When the Jimmo v Sebelius settlement was announced in 2013, patient advocates applauded what they saw as a landmark change for individuals who need care to maintain their medical conditions or slow their declining health. However, 3 years later, many providers and payment adjudicators are still making coverage decisions as if they’re living in a pre-Jimmo world—mostly because the US Centers for Medicare and Medicaid Services (CMS) hasn’t done enough to bring them up to speed, according to an advocacy group supported by APTA.
Recently, APTA provided a supporting declaration to the Center for Medicare Advocacy’s (CMA) efforts to get CMS to do a better job of making it clear that the “Improvement Standard”—the idea that Medicare coverage can only be extended if that care will actually improve the patient’s condition—is a fallacy, and that skilled maintenance care can qualify for payment.

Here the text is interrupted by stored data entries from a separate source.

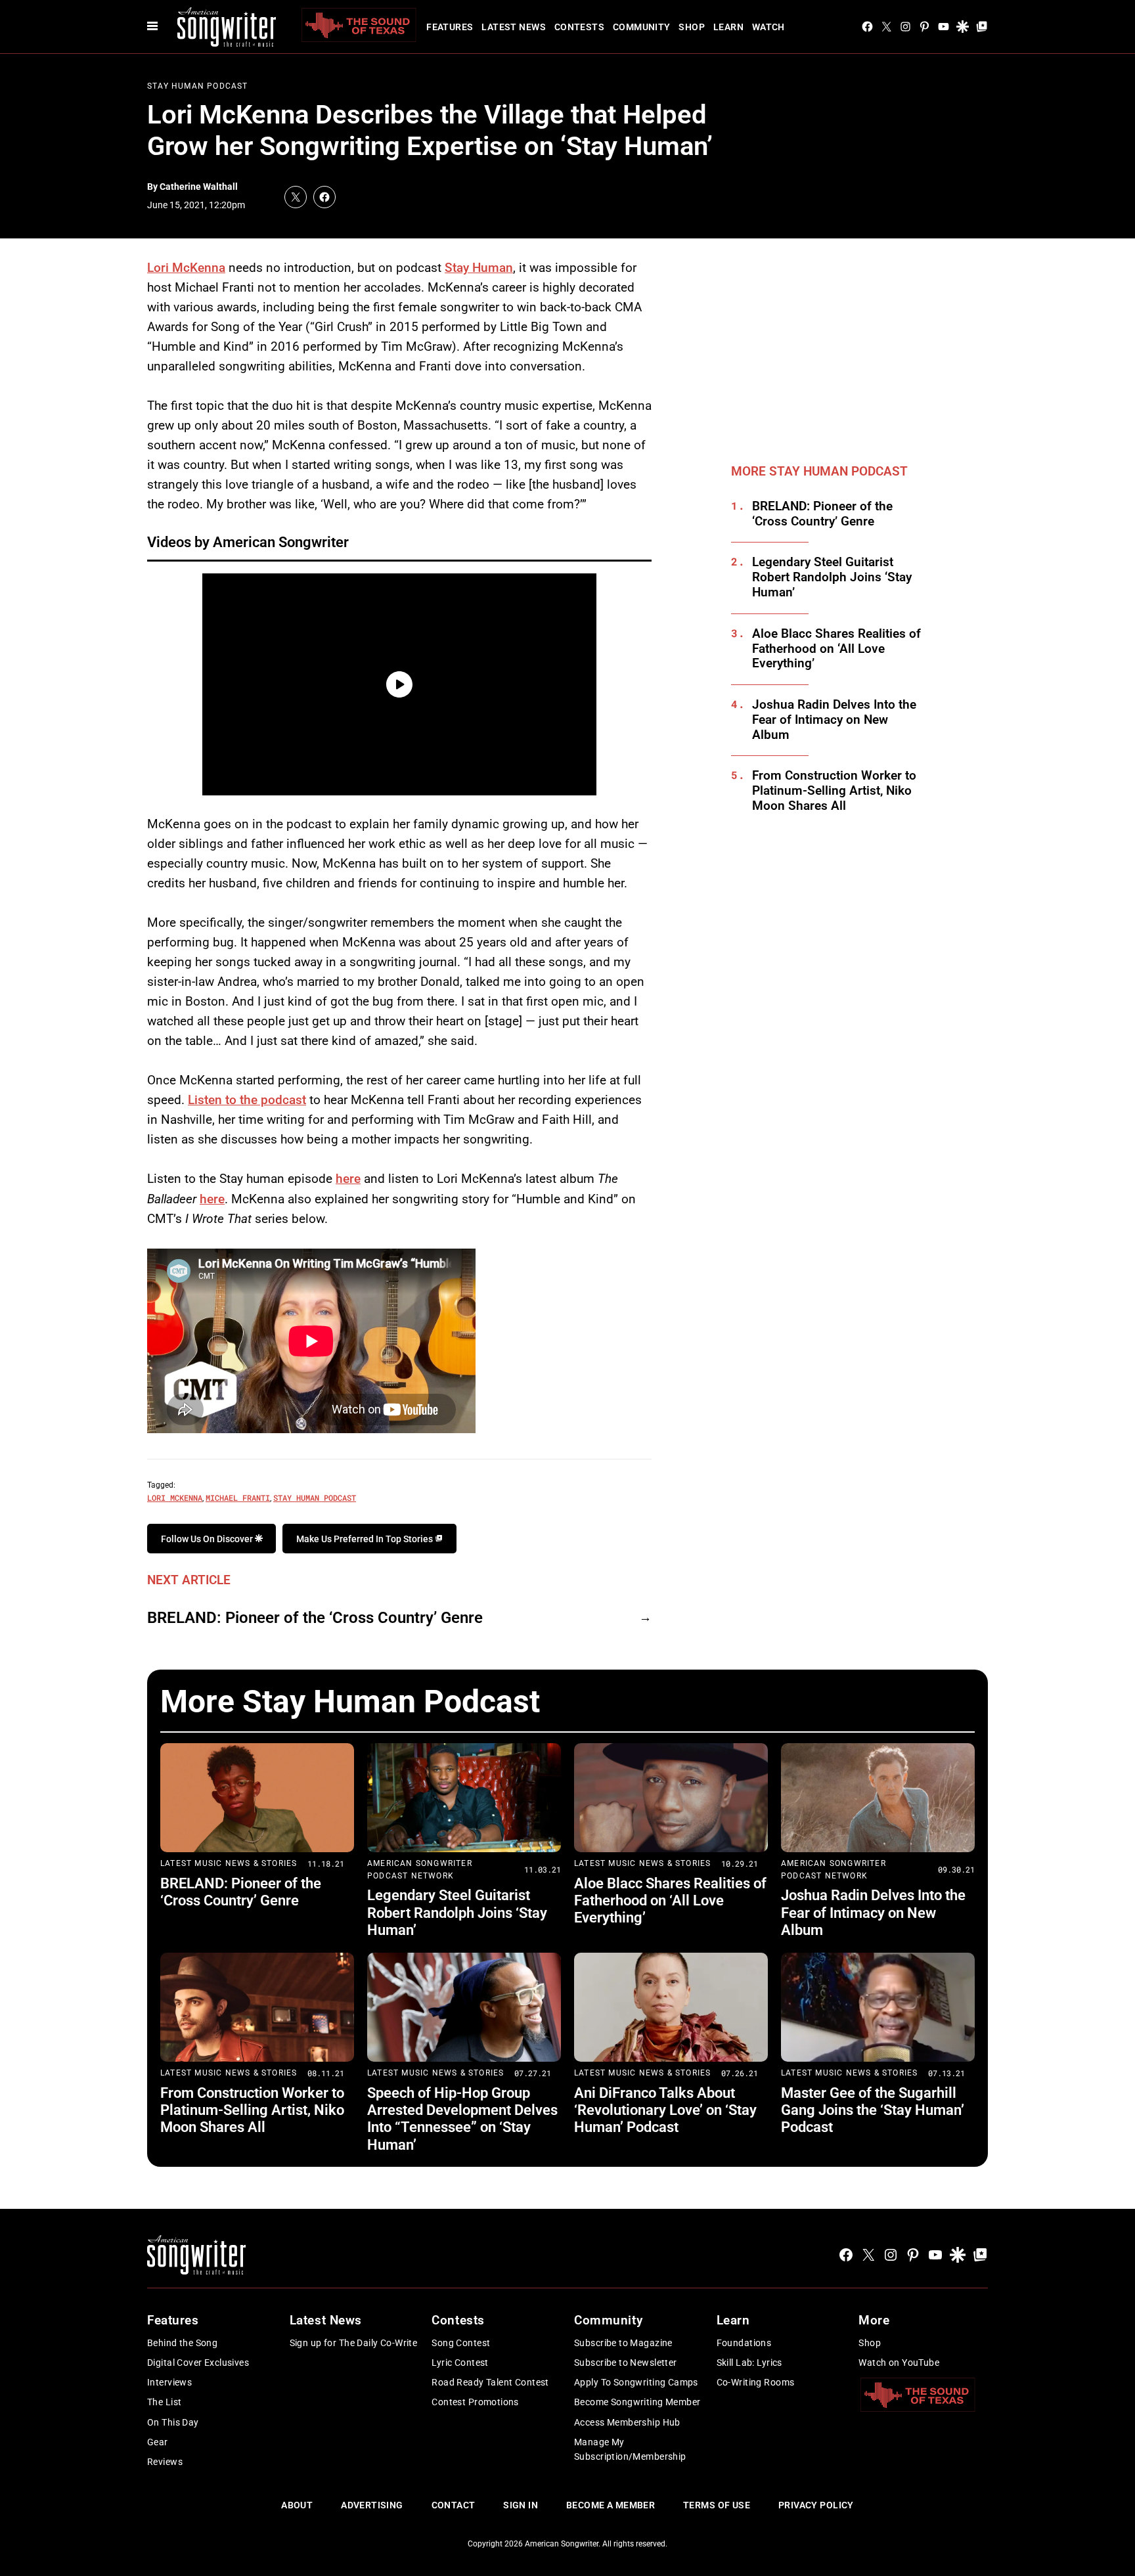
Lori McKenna (186, 267)
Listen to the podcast (247, 1099)
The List (164, 2402)
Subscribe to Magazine (623, 2343)
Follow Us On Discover (208, 1539)
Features (449, 27)
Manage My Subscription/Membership (630, 2449)
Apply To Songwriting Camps (636, 2382)
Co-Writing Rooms (756, 2382)
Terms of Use (716, 2505)
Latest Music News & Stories (228, 1863)
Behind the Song (182, 2343)
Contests (579, 27)
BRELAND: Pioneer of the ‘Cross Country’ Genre (315, 1618)
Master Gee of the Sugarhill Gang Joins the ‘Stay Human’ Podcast (872, 2110)
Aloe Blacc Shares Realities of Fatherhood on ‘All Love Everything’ (836, 649)
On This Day (173, 2422)
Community (642, 27)
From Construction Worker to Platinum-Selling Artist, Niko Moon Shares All (834, 790)
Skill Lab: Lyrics (749, 2362)
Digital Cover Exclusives (198, 2362)
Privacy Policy (816, 2505)
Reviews (165, 2461)
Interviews (169, 2382)
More (873, 2320)
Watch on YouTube (898, 2362)
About (297, 2505)
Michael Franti (238, 1497)
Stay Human (479, 267)
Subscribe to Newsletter (625, 2362)
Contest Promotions (475, 2402)
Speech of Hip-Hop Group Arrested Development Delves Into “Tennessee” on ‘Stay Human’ (462, 2119)
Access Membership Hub (627, 2422)
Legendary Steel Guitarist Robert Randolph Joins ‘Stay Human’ (832, 577)
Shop (692, 27)
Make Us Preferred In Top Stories (365, 1539)
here (348, 1178)
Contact (454, 2505)
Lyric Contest (460, 2362)
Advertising (372, 2505)
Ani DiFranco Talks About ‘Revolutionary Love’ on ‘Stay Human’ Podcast (665, 2110)
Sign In (520, 2505)
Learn (728, 27)
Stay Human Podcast (197, 86)
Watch (768, 27)
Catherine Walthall (199, 186)
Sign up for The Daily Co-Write (354, 2343)
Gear (157, 2442)
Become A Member (610, 2505)
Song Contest (461, 2343)
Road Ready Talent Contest (490, 2382)
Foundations (744, 2343)
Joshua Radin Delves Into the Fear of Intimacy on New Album (834, 720)
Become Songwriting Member (637, 2402)
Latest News (513, 27)
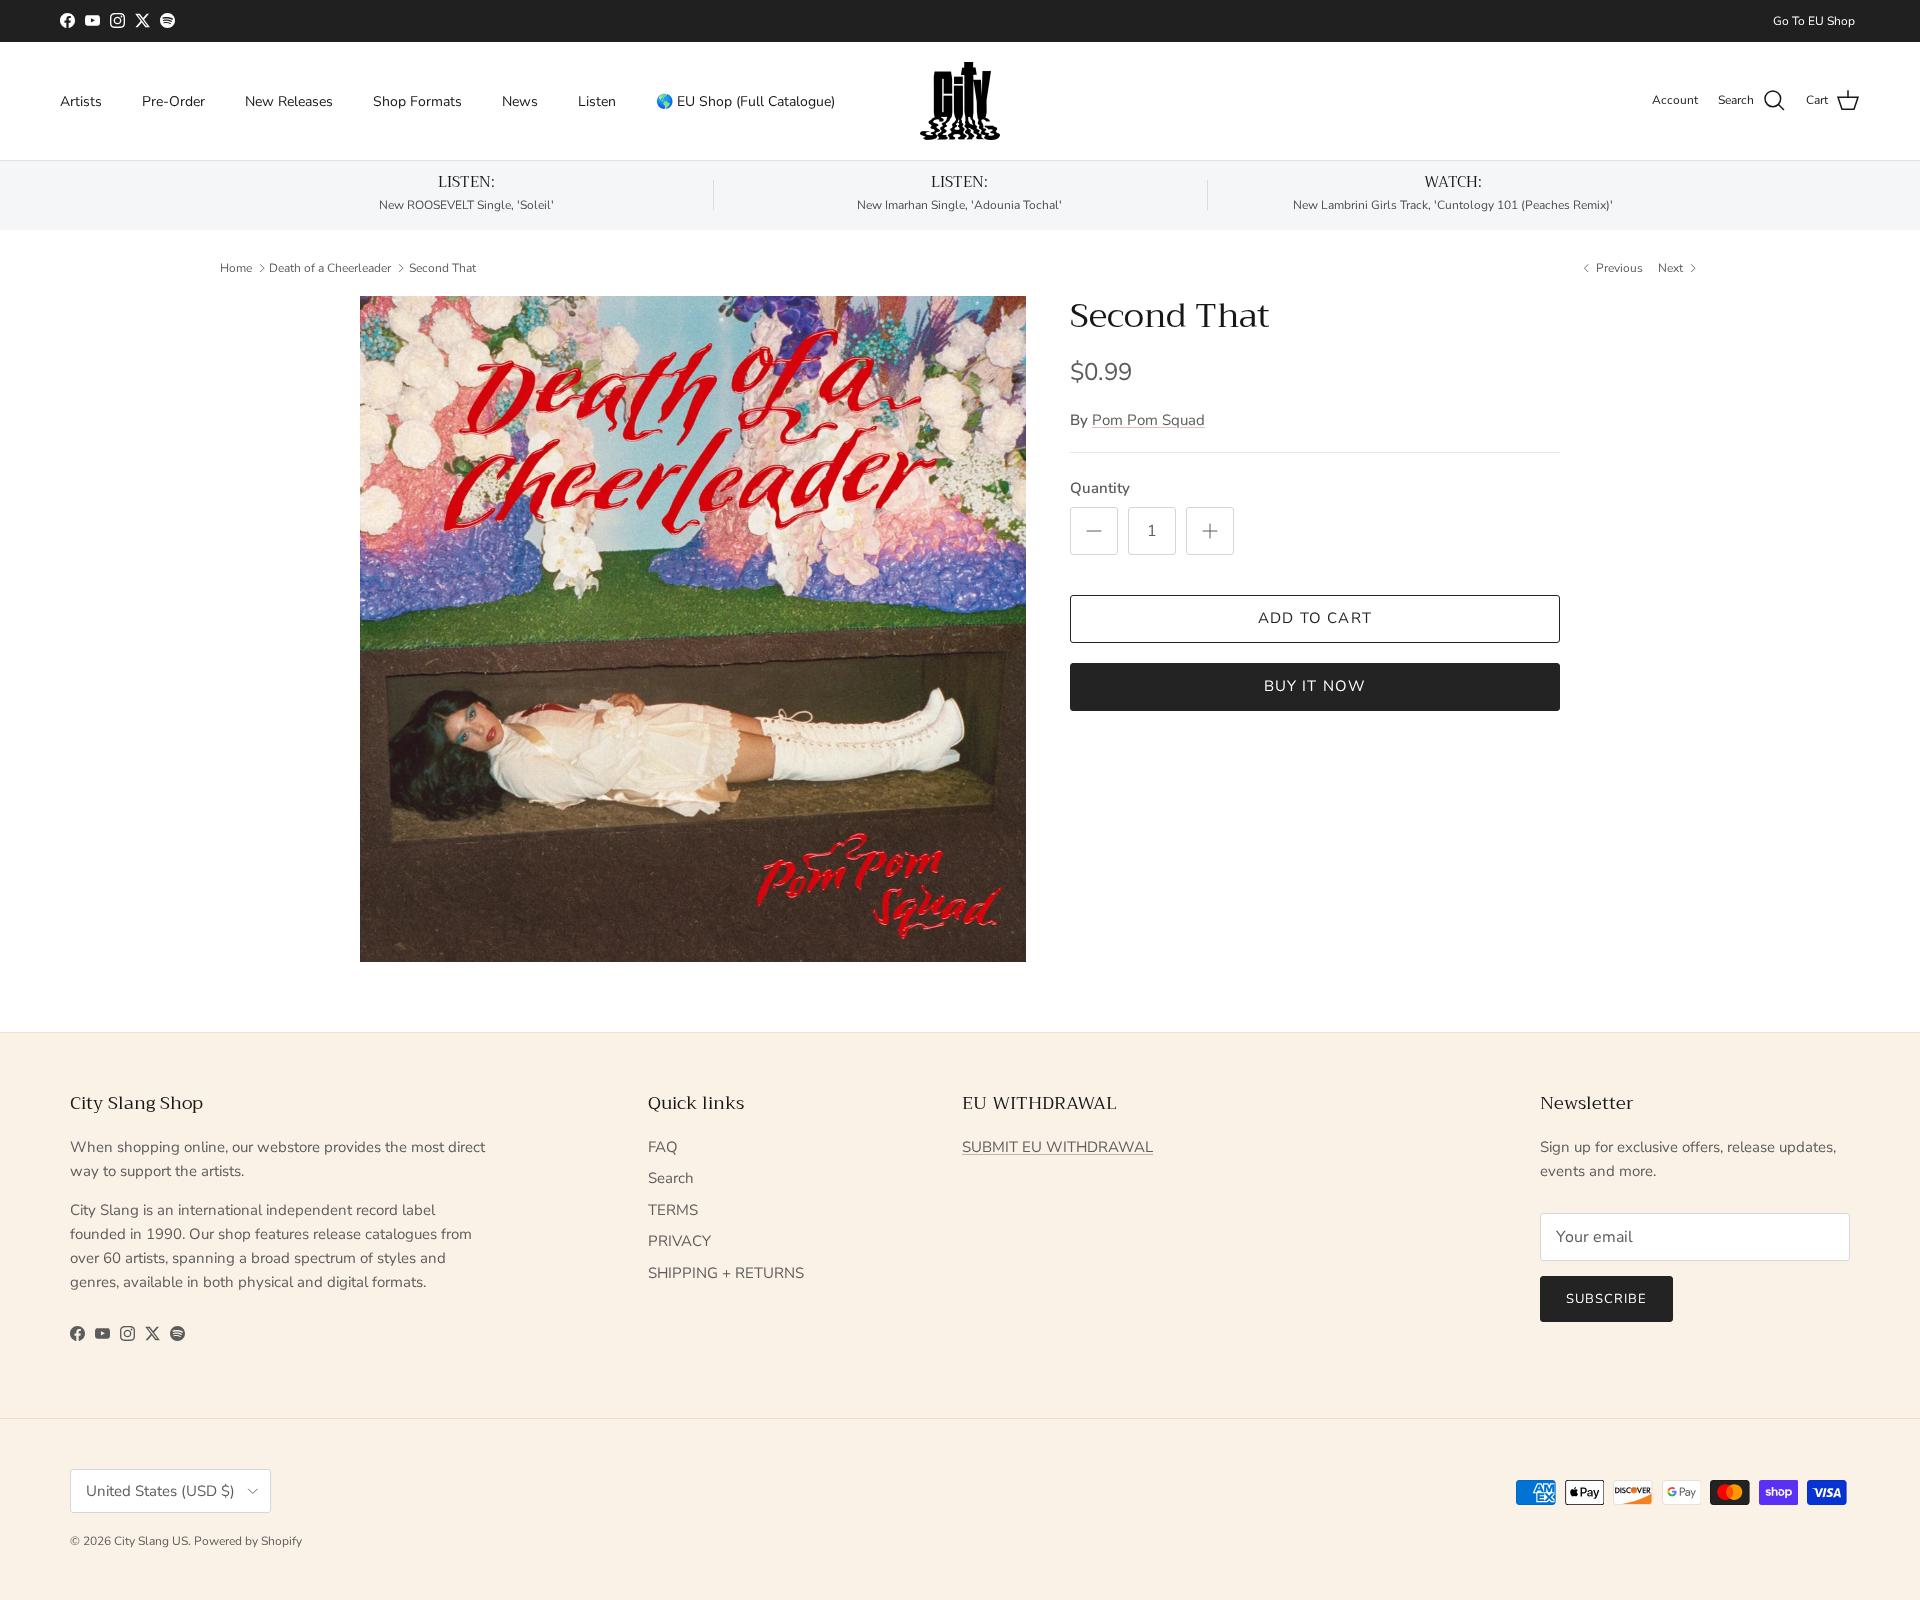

“There are still many providers and contractors who do not know about, understand, or trust the change in the improvement policy,” CMA wrote in a December 2015 letter to APTA and other stakeholders. “We believe this is largely due to the fact that CMS’ Education Campaign was insufficient to make up for the rigor with which Medicare enforced the Improvement Standard—for decades.” According to CMA, CMS conducted only 1 briefing for providers and adjudicators, in early December of 2013. Since that time, CMS “has refused to do more,” CMA writes.